On Dec. 22, 2009, an American Airlines Boeing 737-829 overshot a rain-soaked landing strip at Norman Manley International Airport in Kingston, Jamaica, and split into segments. The plane crashed through the seaside airport's perimeter fence, skidded across a road and came to a stop in sand dunes on the shore of the Caribbean Sea.

Jamaica Civil Aviation Authority spokesperson Ava Marie Ingram commented on the slow process of compiling the final report on the crash of flight AA331, explaining that "the investigation involved a number of very involved processes." Ingram said a copy of the report was forwarded to the U.S. National Transportation Safety Board.
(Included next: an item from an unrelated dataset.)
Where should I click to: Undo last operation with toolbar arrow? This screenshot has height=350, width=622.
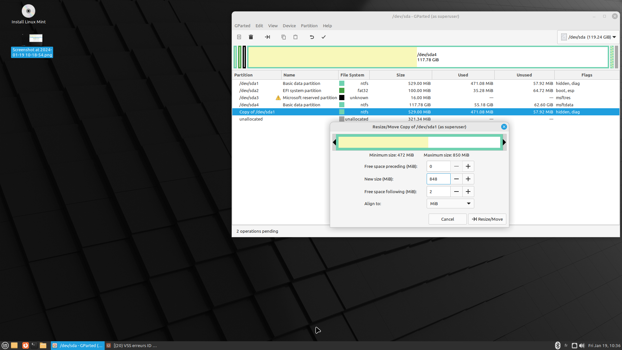pyautogui.click(x=312, y=37)
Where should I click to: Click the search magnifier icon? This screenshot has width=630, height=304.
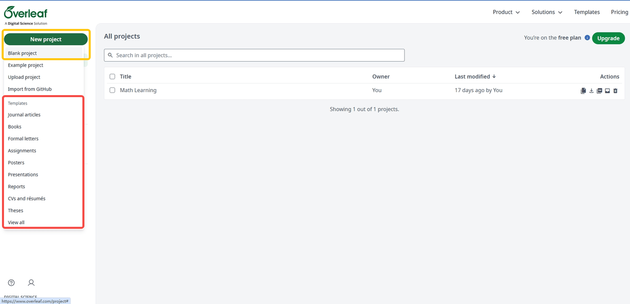[110, 55]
The report concludes that aside from the experienced crew being fatigued, "after being on duty for nearly 12 hours, and awake for more than 14 hours," the pilot decided to land in heavy rain, and was unaware of a standing water warning on the runways which was included in manuals at the time. There was also a tail wind close to the landing limit.

The report added that the crew did not do an adequate landing distance calculation and crossed the runway threshold 20 feet above the ideal height, touching down farther along the runway than what would have been safe. The plane landed "4,100 feet down the runway or 1,130 feet beyond the touchdown zone, as defined by the AA flight manual." The 737 bounced once, before crashing down another 200 feet further down the runway. The crew slammed on the brakes but was unable to stop the plane before it slid off the end of the runway.

The fuselage of the 737 broke into three segments and the right wing's tanks spilled jet fuel. All 154 people aboard survived, though 92 people were taken to the hospital, and no life-threatening injuries reported. American Airlines provided each passenger $5,000 to compensate for the lengthy quarantine of baggage.